» **Task directions**
Reproduce the records below with "Screen dimensions" swapped out for "Screen size" everywhere it occurs, leaving everything else unchanged.

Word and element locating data
****************

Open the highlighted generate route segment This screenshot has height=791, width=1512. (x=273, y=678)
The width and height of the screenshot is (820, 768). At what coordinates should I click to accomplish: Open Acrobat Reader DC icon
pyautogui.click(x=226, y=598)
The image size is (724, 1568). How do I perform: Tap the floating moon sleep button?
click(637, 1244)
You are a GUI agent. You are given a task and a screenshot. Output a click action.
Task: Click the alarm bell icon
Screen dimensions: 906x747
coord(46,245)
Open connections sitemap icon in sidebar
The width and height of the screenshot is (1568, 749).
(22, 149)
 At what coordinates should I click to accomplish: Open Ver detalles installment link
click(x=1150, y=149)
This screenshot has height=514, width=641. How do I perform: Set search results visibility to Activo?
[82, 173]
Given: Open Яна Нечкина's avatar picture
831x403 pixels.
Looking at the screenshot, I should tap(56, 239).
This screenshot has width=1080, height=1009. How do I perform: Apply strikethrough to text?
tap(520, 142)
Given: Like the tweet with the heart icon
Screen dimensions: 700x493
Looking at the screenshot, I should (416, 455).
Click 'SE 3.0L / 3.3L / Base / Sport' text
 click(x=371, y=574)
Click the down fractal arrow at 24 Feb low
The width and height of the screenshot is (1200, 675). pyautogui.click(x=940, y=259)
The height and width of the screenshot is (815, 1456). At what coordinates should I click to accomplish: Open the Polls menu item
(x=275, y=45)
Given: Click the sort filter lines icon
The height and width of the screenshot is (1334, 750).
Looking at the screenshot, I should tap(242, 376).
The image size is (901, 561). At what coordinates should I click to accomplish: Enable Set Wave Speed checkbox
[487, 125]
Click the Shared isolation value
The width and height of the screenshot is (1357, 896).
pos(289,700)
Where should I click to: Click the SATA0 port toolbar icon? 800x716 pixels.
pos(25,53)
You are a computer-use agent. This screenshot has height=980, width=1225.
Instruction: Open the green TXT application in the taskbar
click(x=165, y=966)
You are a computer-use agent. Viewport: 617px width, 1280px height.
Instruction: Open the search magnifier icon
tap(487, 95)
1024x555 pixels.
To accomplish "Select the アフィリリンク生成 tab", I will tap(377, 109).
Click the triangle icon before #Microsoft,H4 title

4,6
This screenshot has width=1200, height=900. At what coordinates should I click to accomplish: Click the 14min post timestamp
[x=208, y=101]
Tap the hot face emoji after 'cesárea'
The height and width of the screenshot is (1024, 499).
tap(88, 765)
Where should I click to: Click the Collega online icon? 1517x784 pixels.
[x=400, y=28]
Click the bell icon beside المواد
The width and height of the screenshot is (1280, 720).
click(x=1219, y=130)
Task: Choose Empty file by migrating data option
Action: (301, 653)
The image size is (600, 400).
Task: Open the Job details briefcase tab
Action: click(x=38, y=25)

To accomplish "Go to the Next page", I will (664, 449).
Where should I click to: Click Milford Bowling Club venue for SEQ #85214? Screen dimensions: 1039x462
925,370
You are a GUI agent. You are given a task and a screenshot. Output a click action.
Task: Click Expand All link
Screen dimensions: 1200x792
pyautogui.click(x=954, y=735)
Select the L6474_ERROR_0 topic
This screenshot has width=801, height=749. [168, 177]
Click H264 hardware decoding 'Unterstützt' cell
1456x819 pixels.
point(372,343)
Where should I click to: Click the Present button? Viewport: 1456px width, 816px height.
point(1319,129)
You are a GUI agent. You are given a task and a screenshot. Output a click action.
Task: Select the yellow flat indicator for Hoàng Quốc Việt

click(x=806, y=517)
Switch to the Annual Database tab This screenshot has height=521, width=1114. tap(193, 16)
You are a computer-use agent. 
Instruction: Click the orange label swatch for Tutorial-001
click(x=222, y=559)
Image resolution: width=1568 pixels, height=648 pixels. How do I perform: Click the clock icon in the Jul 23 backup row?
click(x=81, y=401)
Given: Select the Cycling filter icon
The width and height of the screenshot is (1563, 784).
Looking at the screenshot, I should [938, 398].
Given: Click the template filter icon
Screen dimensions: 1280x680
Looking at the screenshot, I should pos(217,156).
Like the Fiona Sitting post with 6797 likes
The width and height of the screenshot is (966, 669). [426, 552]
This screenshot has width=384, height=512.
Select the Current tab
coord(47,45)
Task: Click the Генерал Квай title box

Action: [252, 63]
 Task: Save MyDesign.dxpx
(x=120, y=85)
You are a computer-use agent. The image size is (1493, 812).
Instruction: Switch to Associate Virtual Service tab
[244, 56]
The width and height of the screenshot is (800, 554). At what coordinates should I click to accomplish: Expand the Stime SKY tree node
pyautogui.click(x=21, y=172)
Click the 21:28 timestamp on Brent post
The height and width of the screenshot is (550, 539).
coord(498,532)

****************

» **Answer to this task**
Open the highlighted generate route segment This screenshot has height=791, width=1512. (x=273, y=678)
The width and height of the screenshot is (820, 768). At what coordinates should I click to accomplish: Open Acrobat Reader DC icon
pyautogui.click(x=226, y=598)
The image size is (724, 1568). How do I perform: Tap the floating moon sleep button?
click(637, 1244)
You are a GUI agent. You are given a task and a screenshot. Output a click action.
Task: Click the alarm bell icon
Screen size: 906x747
coord(46,245)
Open connections sitemap icon in sidebar
The width and height of the screenshot is (1568, 749).
(22, 149)
 At what coordinates should I click to accomplish: Open Ver detalles installment link
click(x=1150, y=149)
This screenshot has height=514, width=641. How do I perform: Set search results visibility to Activo?
[82, 173]
Given: Open Яна Нечкина's avatar picture
831x403 pixels.
Looking at the screenshot, I should tap(56, 239).
This screenshot has width=1080, height=1009. How do I perform: Apply strikethrough to text?
tap(520, 142)
Given: Like the tweet with the heart icon
Screen size: 700x493
Looking at the screenshot, I should (416, 455).
Click 'SE 3.0L / 3.3L / Base / Sport' text
 click(x=371, y=574)
Click the down fractal arrow at 24 Feb low
The width and height of the screenshot is (1200, 675). pyautogui.click(x=940, y=259)
The height and width of the screenshot is (815, 1456). At what coordinates should I click to accomplish: Open the Polls menu item
(x=275, y=45)
Given: Click the sort filter lines icon
The height and width of the screenshot is (1334, 750).
Looking at the screenshot, I should tap(242, 376).
The image size is (901, 561). At what coordinates should I click to accomplish: Enable Set Wave Speed checkbox
[487, 125]
Click the Shared isolation value
The width and height of the screenshot is (1357, 896).
pos(289,700)
Where should I click to: Click the SATA0 port toolbar icon? 800x716 pixels.
pos(25,53)
You are a computer-use agent. This screenshot has height=980, width=1225.
Instruction: Open the green TXT application in the taskbar
click(x=165, y=966)
You are a computer-use agent. Viewport: 617px width, 1280px height.
Instruction: Open the search magnifier icon
tap(487, 95)
1024x555 pixels.
To accomplish "Select the アフィリリンク生成 tab", I will tap(377, 109).
Click the triangle icon before #Microsoft,H4 title

4,6
This screenshot has width=1200, height=900. At what coordinates should I click to accomplish: Click the 14min post timestamp
[x=208, y=101]
Tap the hot face emoji after 'cesárea'
The height and width of the screenshot is (1024, 499).
tap(88, 765)
Where should I click to: Click the Collega online icon? 1517x784 pixels.
[x=400, y=28]
Click the bell icon beside المواد
The width and height of the screenshot is (1280, 720).
click(x=1219, y=130)
Task: Choose Empty file by migrating data option
Action: (301, 653)
The image size is (600, 400).
Task: Open the Job details briefcase tab
Action: click(x=38, y=25)

To accomplish "Go to the Next page", I will (664, 449).
Where should I click to: Click Milford Bowling Club venue for SEQ #85214? Screen size: 1039x462
925,370
You are a GUI agent. You are given a task and a screenshot. Output a click action.
Task: Click Expand All link
Screen size: 1200x792
pyautogui.click(x=954, y=735)
Select the L6474_ERROR_0 topic
This screenshot has width=801, height=749. [168, 177]
Click H264 hardware decoding 'Unterstützt' cell
1456x819 pixels.
point(372,343)
Where should I click to: Click the Present button? Viewport: 1456px width, 816px height.
point(1319,129)
You are a GUI agent. You are given a task and a screenshot. Output a click action.
Task: Select the yellow flat indicator for Hoàng Quốc Việt

click(x=806, y=517)
Switch to the Annual Database tab This screenshot has height=521, width=1114. tap(193, 16)
You are a computer-use agent. 
Instruction: Click the orange label swatch for Tutorial-001
click(x=222, y=559)
Image resolution: width=1568 pixels, height=648 pixels. How do I perform: Click the clock icon in the Jul 23 backup row?
click(x=81, y=401)
Given: Select the Cycling filter icon
The width and height of the screenshot is (1563, 784).
Looking at the screenshot, I should [938, 398].
Given: Click the template filter icon
Screen size: 1280x680
Looking at the screenshot, I should pos(217,156).
Like the Fiona Sitting post with 6797 likes
The width and height of the screenshot is (966, 669). [426, 552]
This screenshot has width=384, height=512.
Select the Current tab
coord(47,45)
Task: Click the Генерал Квай title box

Action: [252, 63]
 Task: Save MyDesign.dxpx
(x=120, y=85)
You are a computer-use agent. The image size is (1493, 812).
Instruction: Switch to Associate Virtual Service tab
[244, 56]
The width and height of the screenshot is (800, 554). At what coordinates should I click to accomplish: Expand the Stime SKY tree node
pyautogui.click(x=21, y=172)
Click the 21:28 timestamp on Brent post
The height and width of the screenshot is (550, 539).
coord(498,532)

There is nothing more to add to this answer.